→ Extracted data
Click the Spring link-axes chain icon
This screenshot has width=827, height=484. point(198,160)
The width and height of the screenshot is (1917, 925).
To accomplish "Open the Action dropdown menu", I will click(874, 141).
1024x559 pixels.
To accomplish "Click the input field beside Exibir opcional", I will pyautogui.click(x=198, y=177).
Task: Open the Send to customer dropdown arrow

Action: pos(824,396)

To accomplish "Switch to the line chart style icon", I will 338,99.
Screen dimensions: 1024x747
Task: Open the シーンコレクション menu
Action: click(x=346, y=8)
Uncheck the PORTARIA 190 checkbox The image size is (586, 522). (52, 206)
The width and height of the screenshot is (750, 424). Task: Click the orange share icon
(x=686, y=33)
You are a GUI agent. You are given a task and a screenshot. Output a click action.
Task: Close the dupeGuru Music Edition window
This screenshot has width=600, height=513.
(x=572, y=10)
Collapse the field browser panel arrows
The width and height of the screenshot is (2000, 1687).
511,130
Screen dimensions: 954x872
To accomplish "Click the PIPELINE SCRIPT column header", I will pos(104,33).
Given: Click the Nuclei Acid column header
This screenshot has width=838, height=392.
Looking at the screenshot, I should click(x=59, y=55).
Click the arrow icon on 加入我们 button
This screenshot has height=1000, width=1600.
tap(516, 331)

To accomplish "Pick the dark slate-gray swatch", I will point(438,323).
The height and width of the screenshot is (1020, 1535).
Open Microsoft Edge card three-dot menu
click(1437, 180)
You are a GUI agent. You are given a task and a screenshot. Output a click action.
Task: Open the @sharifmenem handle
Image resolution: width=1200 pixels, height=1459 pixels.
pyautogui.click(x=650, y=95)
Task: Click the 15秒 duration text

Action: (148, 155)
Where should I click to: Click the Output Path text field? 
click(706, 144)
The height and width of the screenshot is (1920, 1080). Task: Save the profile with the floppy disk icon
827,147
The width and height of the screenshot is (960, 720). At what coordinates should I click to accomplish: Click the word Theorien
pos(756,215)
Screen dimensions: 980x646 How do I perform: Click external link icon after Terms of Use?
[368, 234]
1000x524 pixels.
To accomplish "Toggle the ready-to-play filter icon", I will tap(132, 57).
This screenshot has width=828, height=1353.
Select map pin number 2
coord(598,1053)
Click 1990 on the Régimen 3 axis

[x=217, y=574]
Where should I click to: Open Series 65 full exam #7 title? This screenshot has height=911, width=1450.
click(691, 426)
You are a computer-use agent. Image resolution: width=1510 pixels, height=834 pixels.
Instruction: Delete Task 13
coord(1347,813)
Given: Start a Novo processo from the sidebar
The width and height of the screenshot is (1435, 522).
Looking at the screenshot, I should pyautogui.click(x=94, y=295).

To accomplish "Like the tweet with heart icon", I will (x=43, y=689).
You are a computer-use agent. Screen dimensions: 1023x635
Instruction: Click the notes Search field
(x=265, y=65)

→ What to produce
Please render every line above as a JSON list of strings, one string per line, leaving out the blank lines.

→ The response
[
  "Click the Spring link-axes chain icon",
  "This screenshot has width=827, height=484. point(198,160)",
  "The width and height of the screenshot is (1917, 925).",
  "To accomplish \"Open the Action dropdown menu\", I will click(874, 141).",
  "1024x559 pixels.",
  "To accomplish \"Click the input field beside Exibir opcional\", I will pyautogui.click(x=198, y=177).",
  "Task: Open the Send to customer dropdown arrow",
  "Action: pos(824,396)",
  "To accomplish \"Switch to the line chart style icon\", I will 338,99.",
  "Screen dimensions: 1024x747",
  "Task: Open the シーンコレクション menu",
  "Action: click(x=346, y=8)",
  "Uncheck the PORTARIA 190 checkbox The image size is (586, 522). (52, 206)",
  "The width and height of the screenshot is (750, 424). Task: Click the orange share icon",
  "(x=686, y=33)",
  "You are a GUI agent. You are given a task and a screenshot. Output a click action.",
  "Task: Close the dupeGuru Music Edition window",
  "This screenshot has width=600, height=513.",
  "(x=572, y=10)",
  "Collapse the field browser panel arrows",
  "The width and height of the screenshot is (2000, 1687).",
  "511,130",
  "Screen dimensions: 954x872",
  "To accomplish \"Click the PIPELINE SCRIPT column header\", I will pos(104,33).",
  "Given: Click the Nuclei Acid column header",
  "This screenshot has width=838, height=392.",
  "Looking at the screenshot, I should click(x=59, y=55).",
  "Click the arrow icon on 加入我们 button",
  "This screenshot has height=1000, width=1600.",
  "tap(516, 331)",
  "To accomplish \"Pick the dark slate-gray swatch\", I will point(438,323).",
  "The height and width of the screenshot is (1020, 1535).",
  "Open Microsoft Edge card three-dot menu",
  "click(1437, 180)",
  "You are a GUI agent. You are given a task and a screenshot. Output a click action.",
  "Task: Open the @sharifmenem handle",
  "Image resolution: width=1200 pixels, height=1459 pixels.",
  "pyautogui.click(x=650, y=95)",
  "Task: Click the 15秒 duration text",
  "Action: (148, 155)",
  "Where should I click to: Click the Output Path text field? ",
  "click(706, 144)",
  "The height and width of the screenshot is (1920, 1080). Task: Save the profile with the floppy disk icon",
  "827,147",
  "The width and height of the screenshot is (960, 720). At what coordinates should I click to accomplish: Click the word Theorien",
  "pos(756,215)",
  "Screen dimensions: 980x646 How do I perform: Click external link icon after Terms of Use?",
  "[368, 234]",
  "1000x524 pixels.",
  "To accomplish \"Toggle the ready-to-play filter icon\", I will tap(132, 57).",
  "This screenshot has width=828, height=1353.",
  "Select map pin number 2",
  "coord(598,1053)",
  "Click 1990 on the Régimen 3 axis",
  "[x=217, y=574]",
  "Where should I click to: Open Series 65 full exam #7 title? This screenshot has height=911, width=1450.",
  "click(691, 426)",
  "You are a computer-use agent. Image resolution: width=1510 pixels, height=834 pixels.",
  "Instruction: Delete Task 13",
  "coord(1347,813)",
  "Given: Start a Novo processo from the sidebar",
  "The width and height of the screenshot is (1435, 522).",
  "Looking at the screenshot, I should pyautogui.click(x=94, y=295).",
  "To accomplish \"Like the tweet with heart icon\", I will (x=43, y=689).",
  "You are a computer-use agent. Screen dimensions: 1023x635",
  "Instruction: Click the notes Search field",
  "(x=265, y=65)"
]